2016 municipal elections: A smokescreen against an acute national political stalemate
With the imminent approach of local municipal elections, tensions between political forces are high, as they maneuver for domination of local councils. These heightened tensions are taking place against the background of the failure of the current government in addressing key problems of ensuring public services and settling the present national political stalemate (namely the carrying out of the presidential and parliamentary elections, the adoption of a more representative electoral law, the management of the displacement problem, etc….).
Hence, growing political and economic failures seem to have prompted the government to divert public attentions form vital political and daily-life issues towards the upcoming municipal elections and to occupy them in narrow local political bickering.
Amongst the acute and protracted daily livelihood challenges facing citizens, are vital issues such as garbage removal, electricity and water supply, protection of public spaces etc…. Attempts by present and previous governments to tackle for example, the garbage management problem are but an indication of blunt failure and lack of vision. Over the years, and in trying to deal with this problem, all previous governments have deliberately and systematically plundered the resources of municipalities and undermined their authorities.

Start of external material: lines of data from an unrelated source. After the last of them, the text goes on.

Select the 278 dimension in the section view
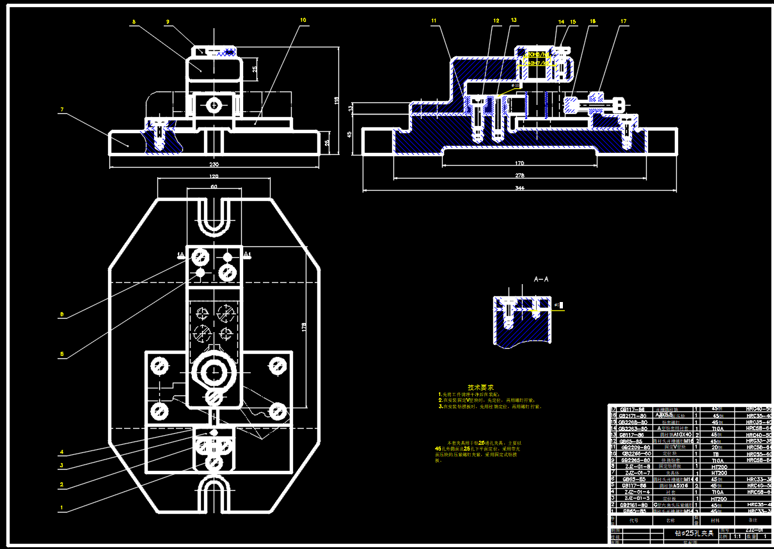point(519,175)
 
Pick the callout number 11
point(434,21)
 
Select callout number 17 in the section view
point(622,21)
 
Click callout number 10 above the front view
point(303,20)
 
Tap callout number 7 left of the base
point(61,110)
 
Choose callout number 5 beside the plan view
point(61,354)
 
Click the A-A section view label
point(541,280)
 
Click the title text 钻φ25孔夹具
point(694,532)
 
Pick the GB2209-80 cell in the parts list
point(635,447)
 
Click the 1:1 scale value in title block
point(737,536)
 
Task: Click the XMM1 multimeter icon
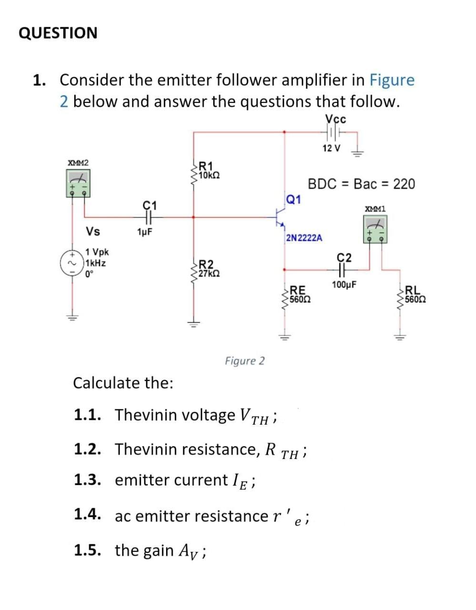tap(375, 229)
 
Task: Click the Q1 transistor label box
tap(294, 199)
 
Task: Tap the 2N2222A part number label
tap(304, 237)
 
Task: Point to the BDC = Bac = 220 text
tap(361, 183)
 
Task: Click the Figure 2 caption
tap(245, 361)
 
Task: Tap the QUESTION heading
tap(58, 33)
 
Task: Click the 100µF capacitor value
tap(345, 285)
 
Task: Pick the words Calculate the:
tap(123, 383)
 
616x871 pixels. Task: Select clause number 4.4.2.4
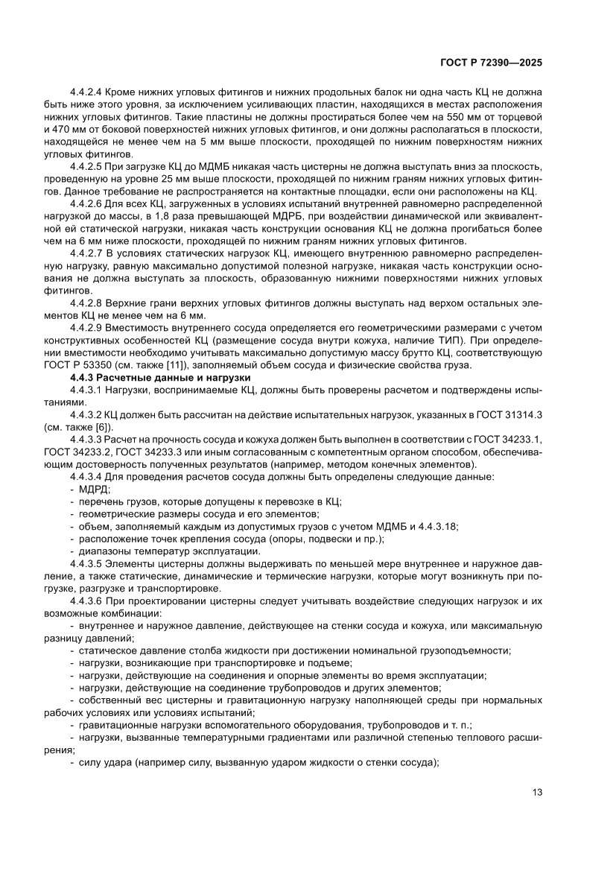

However, one can perceive recently the emergence of a shy new move towards restoring some of municipal funds and authorities, particularly in view of mounting popular pressures for resolving the waste crisis and for providing more adequate public services.

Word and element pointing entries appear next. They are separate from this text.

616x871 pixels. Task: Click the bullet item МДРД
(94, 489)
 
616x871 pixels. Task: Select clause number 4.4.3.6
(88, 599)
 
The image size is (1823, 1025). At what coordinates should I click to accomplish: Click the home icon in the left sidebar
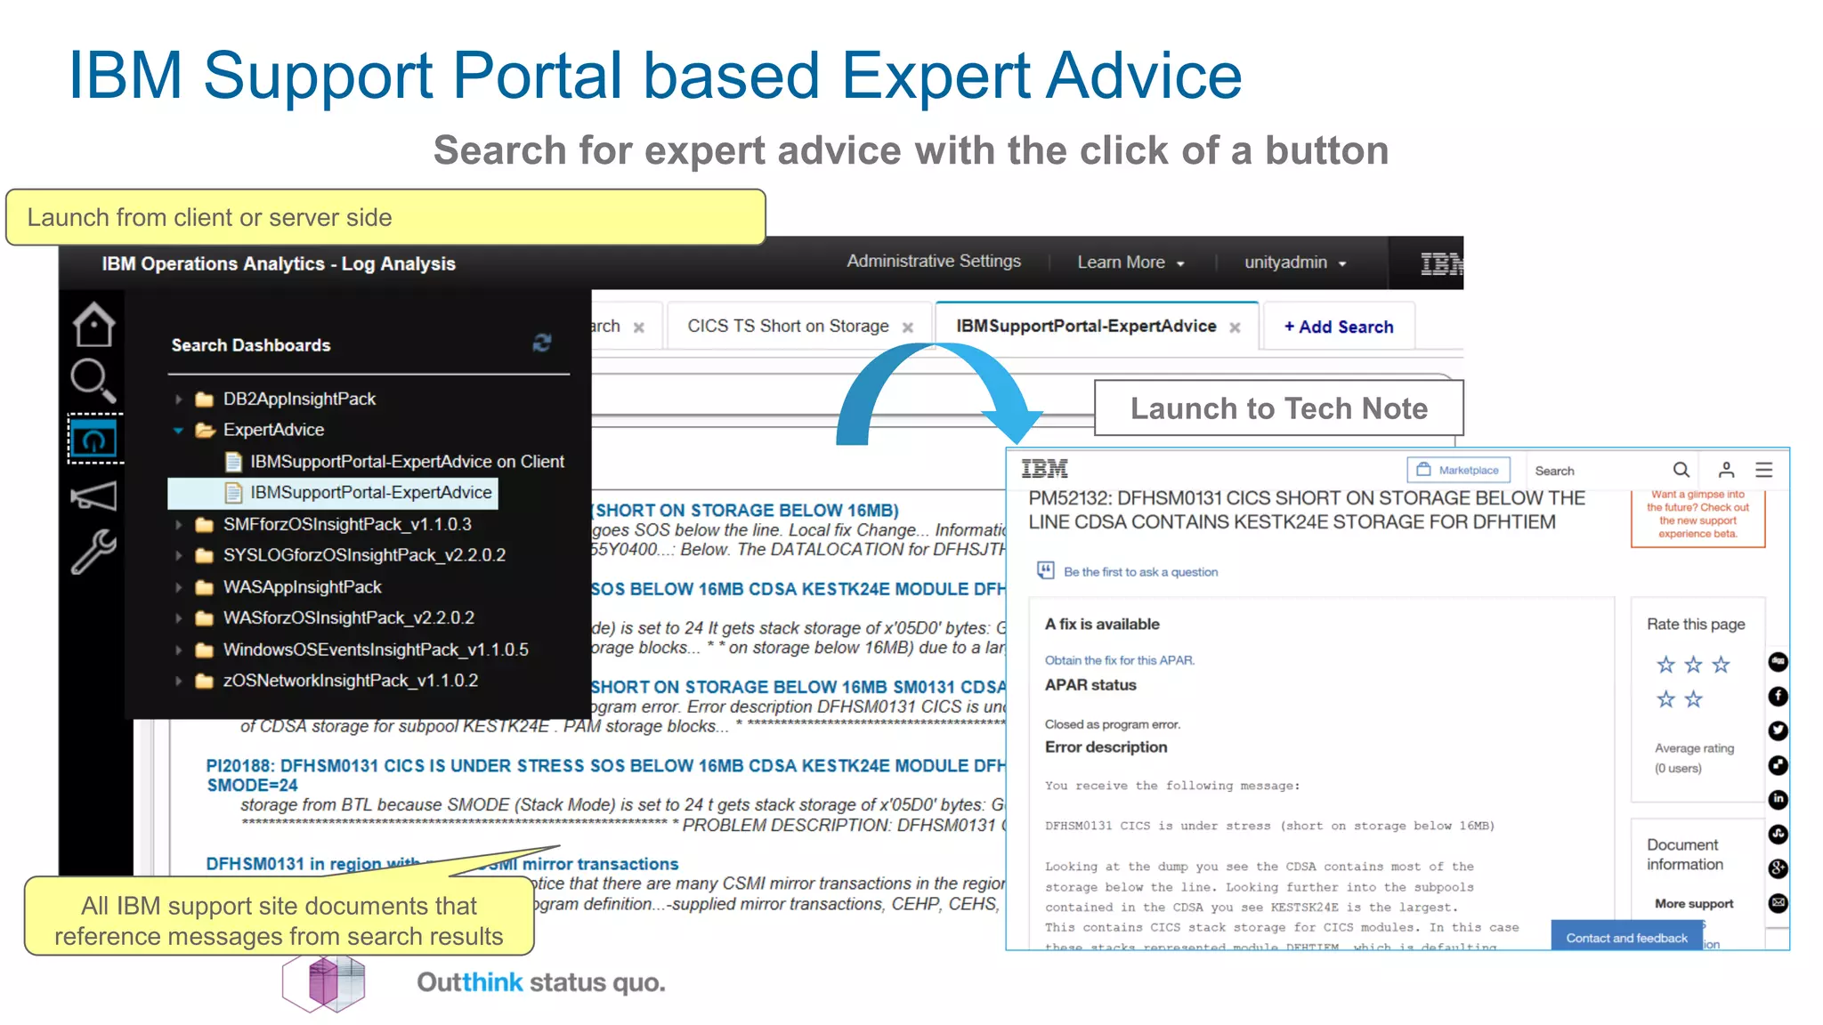pos(93,325)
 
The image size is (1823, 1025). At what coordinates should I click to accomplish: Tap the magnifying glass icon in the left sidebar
pos(93,381)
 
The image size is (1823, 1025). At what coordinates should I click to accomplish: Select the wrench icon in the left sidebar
pos(93,552)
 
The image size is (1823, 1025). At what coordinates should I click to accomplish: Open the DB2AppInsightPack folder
pos(299,399)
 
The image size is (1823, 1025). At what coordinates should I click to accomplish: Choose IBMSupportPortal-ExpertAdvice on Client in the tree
pos(406,461)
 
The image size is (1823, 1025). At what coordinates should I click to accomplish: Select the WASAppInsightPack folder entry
pos(302,587)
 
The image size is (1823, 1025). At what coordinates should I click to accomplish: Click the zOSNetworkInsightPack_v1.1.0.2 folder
pos(350,681)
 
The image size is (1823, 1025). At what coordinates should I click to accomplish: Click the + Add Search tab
pos(1338,327)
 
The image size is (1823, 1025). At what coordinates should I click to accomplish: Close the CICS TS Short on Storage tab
pos(908,327)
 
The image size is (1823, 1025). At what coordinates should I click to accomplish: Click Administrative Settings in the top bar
pos(934,262)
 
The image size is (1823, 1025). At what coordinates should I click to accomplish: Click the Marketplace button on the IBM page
pos(1458,470)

A quick historical overview clearly demonstrates how successive governments have succeeded in their efforts to undermine municipalities from the time Sukleen and then its sister company, Sukomi, were contracted in 1994 to collect and process garbage, while expropriating the resources of the independent municipal fund. In diverting those fund allocated to municipalities, various governments resorted to “creative” and borderline unethical legal practices which resulted in the diversion of 40% and then 80% of the entitlements of some 225 municipalities to the advantage of Sukleen and Sukomi. Furthermore, governments have acted to withhold all payments to municipalities to which they were entitled; from total income generated by cellular phone operations estimated at some $1 billion that have accrued over a 10 year period.

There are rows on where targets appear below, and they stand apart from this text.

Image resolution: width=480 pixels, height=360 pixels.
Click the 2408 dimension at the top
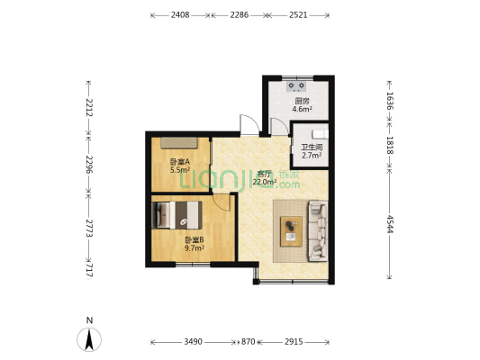click(180, 15)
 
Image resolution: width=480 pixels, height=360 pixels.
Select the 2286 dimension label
click(240, 15)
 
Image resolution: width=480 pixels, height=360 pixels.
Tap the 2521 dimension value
click(298, 15)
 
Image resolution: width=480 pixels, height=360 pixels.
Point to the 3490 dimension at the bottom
click(193, 342)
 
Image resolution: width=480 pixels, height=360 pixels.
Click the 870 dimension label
click(248, 342)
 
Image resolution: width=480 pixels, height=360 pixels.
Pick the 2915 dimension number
click(294, 342)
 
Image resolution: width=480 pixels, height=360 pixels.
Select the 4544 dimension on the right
click(390, 224)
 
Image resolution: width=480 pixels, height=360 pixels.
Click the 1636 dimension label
click(390, 101)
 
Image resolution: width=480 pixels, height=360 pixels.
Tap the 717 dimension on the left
click(89, 271)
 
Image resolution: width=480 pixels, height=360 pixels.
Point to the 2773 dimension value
click(89, 229)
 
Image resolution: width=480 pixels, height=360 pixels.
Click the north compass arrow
click(89, 339)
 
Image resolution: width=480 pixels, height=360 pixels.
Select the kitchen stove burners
click(296, 86)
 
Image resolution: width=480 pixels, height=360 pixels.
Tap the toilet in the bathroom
click(321, 134)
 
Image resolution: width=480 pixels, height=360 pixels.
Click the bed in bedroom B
click(177, 215)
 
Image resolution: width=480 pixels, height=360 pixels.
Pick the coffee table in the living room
click(292, 231)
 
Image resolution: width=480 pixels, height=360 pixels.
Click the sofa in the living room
click(318, 230)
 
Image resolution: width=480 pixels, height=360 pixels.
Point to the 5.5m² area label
click(180, 170)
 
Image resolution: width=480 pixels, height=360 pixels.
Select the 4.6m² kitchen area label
click(303, 109)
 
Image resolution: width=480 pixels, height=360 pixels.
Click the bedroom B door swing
click(222, 202)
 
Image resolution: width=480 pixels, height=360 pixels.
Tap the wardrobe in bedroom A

It is to be noted that public funds channeled to municipalities are anyway considered modest compared to the needs of local populations and when compared to the country’s GDP (0.4% for Lebanon against 3% for other countries). According to “local.liban” website, the total amount of funds channeled to some 1000 municipalities over the past 17 years was estimated at some LBP 4685 billions (USD 3 billions). For 2015 payments to municipalities amounted in average to a mere $313,000 per municipality, which in fact, is less that the annual budget of some average-sized associations. This is a clear indication of the low level of government financial support to municipalities. Also to be noted that larger municipalities and their affiliated federations in fact enjoy the lion share of these resources (60%), hence raising again serious questions about the capacity of small and medium municipalities to provide their citizens with adequate basic services.
In conclusion, its is generally believed that government’s readiness to carry out the municipal elections was prompted by its intention to distract citizens away from current national political imbroglio, and in order to be seen as responding to popular pressures from civil society organisations. In the same vein, these elections, undoubtedly, will constitute a good opportunity to measure the strength of the various political powers, at a time of shifting political alliances.